Relator applied to the city commission of Birmingham for a license to operate a dance hall. License was refused, and, his petition for mandamus having been denied, relator appeals.

Relator's argument, in short, is that, since the city government has passed an ordinance providing for the licensing of dance halls, it had no right to deny his application summarily, as it did.
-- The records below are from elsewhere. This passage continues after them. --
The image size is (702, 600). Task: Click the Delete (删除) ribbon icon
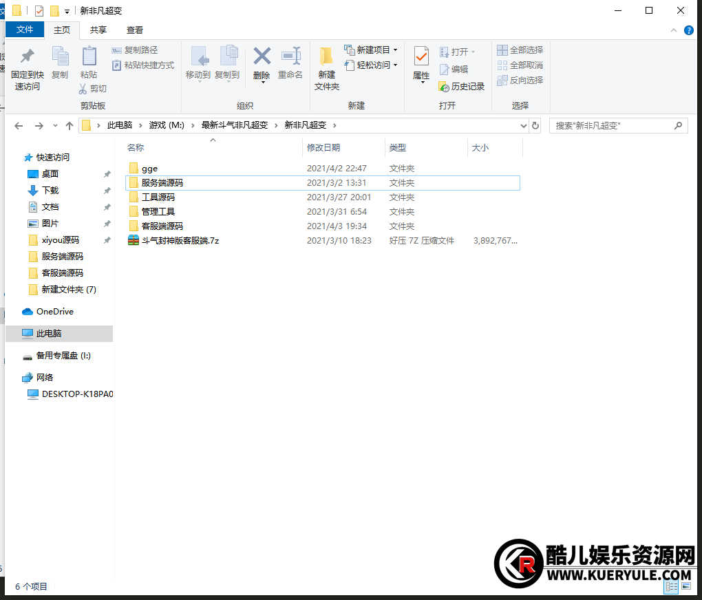(262, 63)
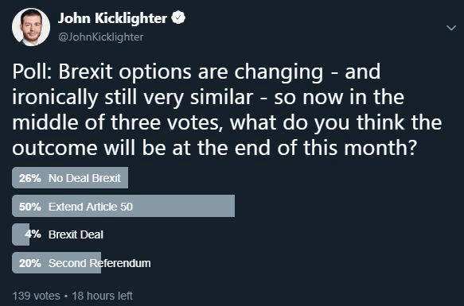The image size is (464, 306).
Task: Click the 20% percentage label
Action: [x=30, y=263]
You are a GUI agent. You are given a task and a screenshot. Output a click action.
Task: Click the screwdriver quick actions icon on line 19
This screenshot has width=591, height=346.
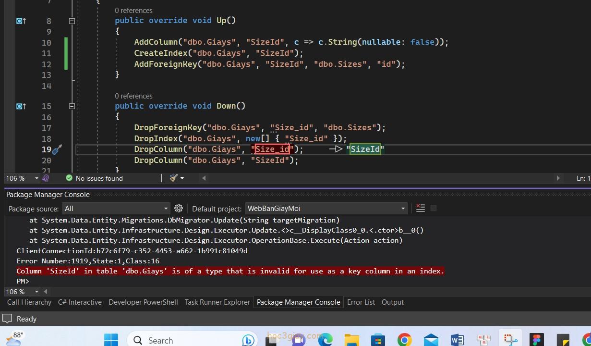[x=57, y=149]
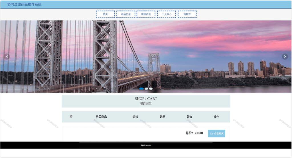Open the 首页 navigation tab
292x158 pixels.
tap(105, 14)
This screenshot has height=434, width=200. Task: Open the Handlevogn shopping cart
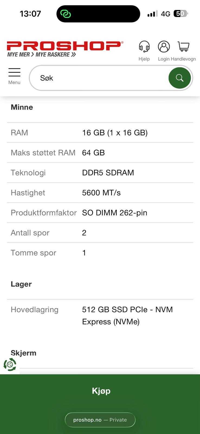coord(183,47)
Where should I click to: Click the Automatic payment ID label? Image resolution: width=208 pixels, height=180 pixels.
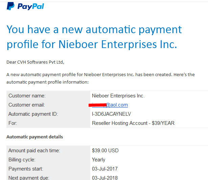tap(33, 114)
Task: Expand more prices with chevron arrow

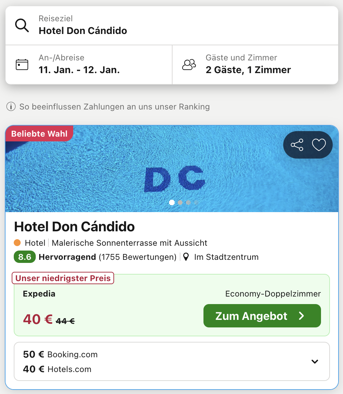Action: 314,361
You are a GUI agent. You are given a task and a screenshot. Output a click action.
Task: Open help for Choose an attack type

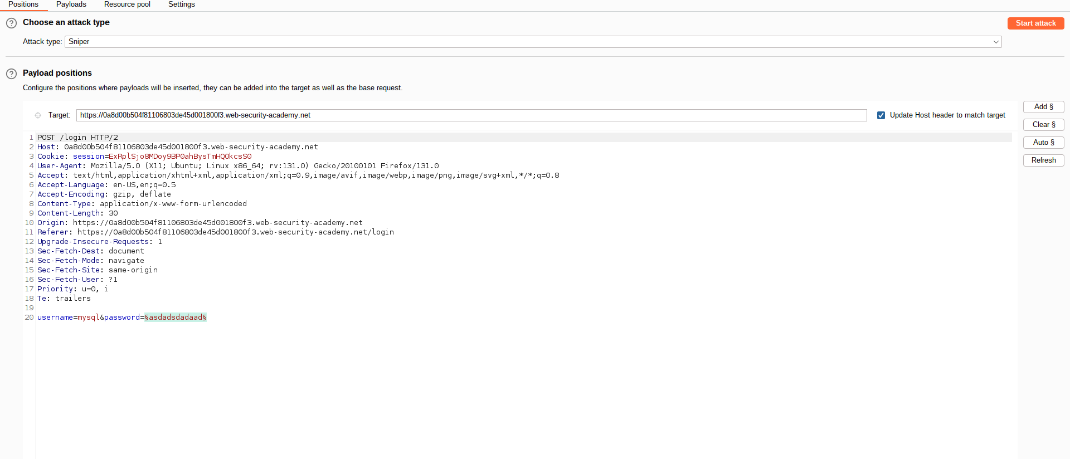coord(11,23)
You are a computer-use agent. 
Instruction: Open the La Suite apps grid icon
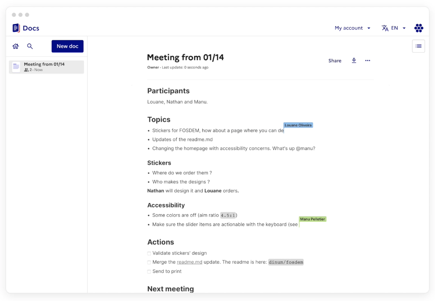418,28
According to section 2164 of the Code, municipal authorities have the right and power "to license, tax, regulate, restrain, or prohibit theatrical and other amusements, billiard and pool tables, nine or tenpin alleys, box or ball alleys, shooting galleries, theatres, parks and other paces of amusement when in the opinion of the council the public good or safety demands it to refuse to license any or all such business and to authorize the mayor by proclamation to cause any or all houses or places of amusement or houses or places for the sale of firearms or other deadly weapons, to be closed for a period of not longer than the next meeting of the city or town council."
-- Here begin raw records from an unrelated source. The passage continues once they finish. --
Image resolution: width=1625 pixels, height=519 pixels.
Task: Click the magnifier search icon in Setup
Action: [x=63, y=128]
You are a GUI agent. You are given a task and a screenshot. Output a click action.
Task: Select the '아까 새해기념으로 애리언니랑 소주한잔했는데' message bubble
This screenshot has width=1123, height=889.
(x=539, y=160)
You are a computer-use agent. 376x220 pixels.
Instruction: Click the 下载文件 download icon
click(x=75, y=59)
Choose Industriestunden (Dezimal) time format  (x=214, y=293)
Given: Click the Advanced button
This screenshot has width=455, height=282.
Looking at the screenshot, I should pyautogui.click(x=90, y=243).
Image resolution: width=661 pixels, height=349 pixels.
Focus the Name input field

They also have the right and power (section 2165) "to revoke and cancel any and all licenses issued to any house of public entertainment or house or place where firearms or other deadly weapons are kept for sale, when in their judgment the public safety, peace, good order, or decency, may require it; and when the owner thereof, or person operating the same, shall have been convicted of any violation of the city or town ordinances regulating such business, the council may cancel the license."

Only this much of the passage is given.